Write out each line of the records that has "height" in it.

• Exercise inputs:
····················

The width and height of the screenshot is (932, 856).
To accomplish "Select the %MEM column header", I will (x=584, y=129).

····················

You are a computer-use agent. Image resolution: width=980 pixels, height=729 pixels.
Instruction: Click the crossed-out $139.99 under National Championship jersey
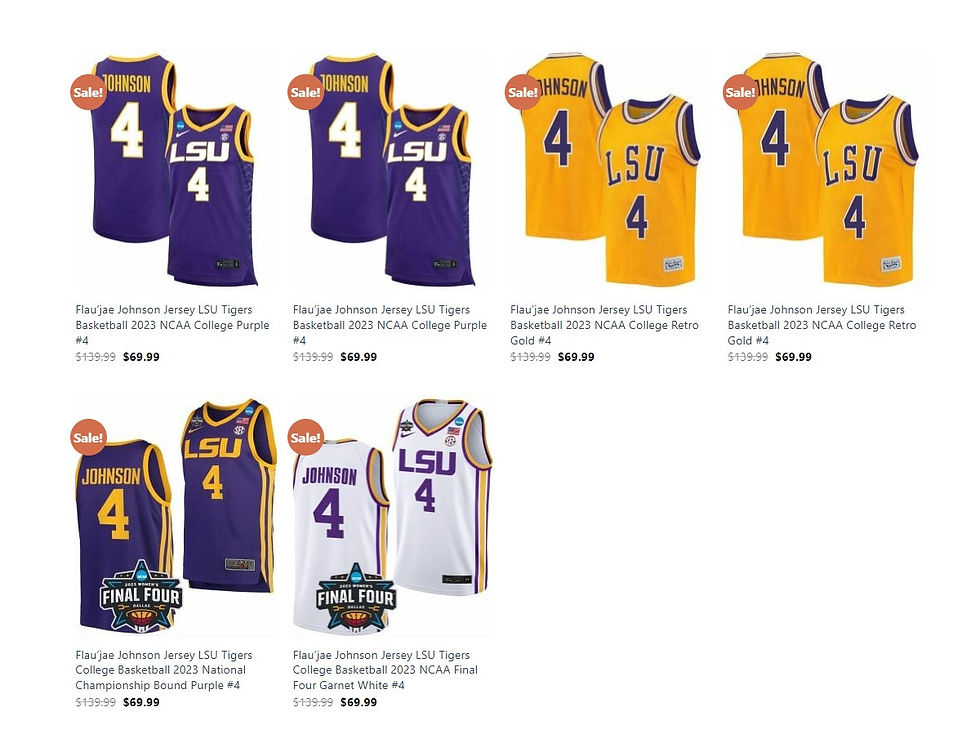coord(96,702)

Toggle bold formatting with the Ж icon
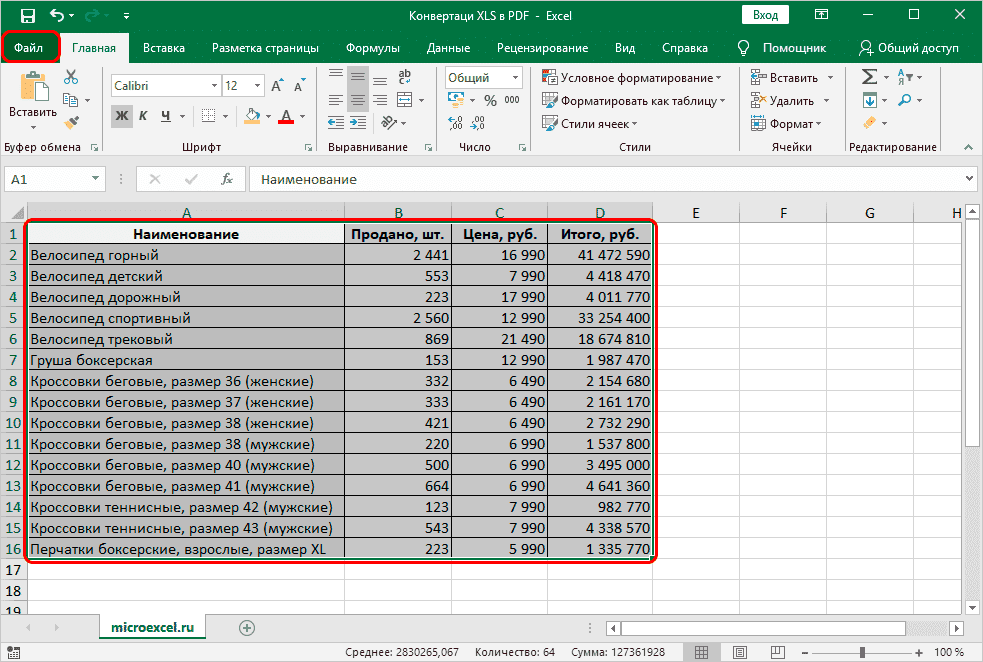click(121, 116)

····················

• Solution for this exercise:
The width and height of the screenshot is (932, 856).
You are a computer-use agent. Image resolution: width=980 pixels, height=729 pixels.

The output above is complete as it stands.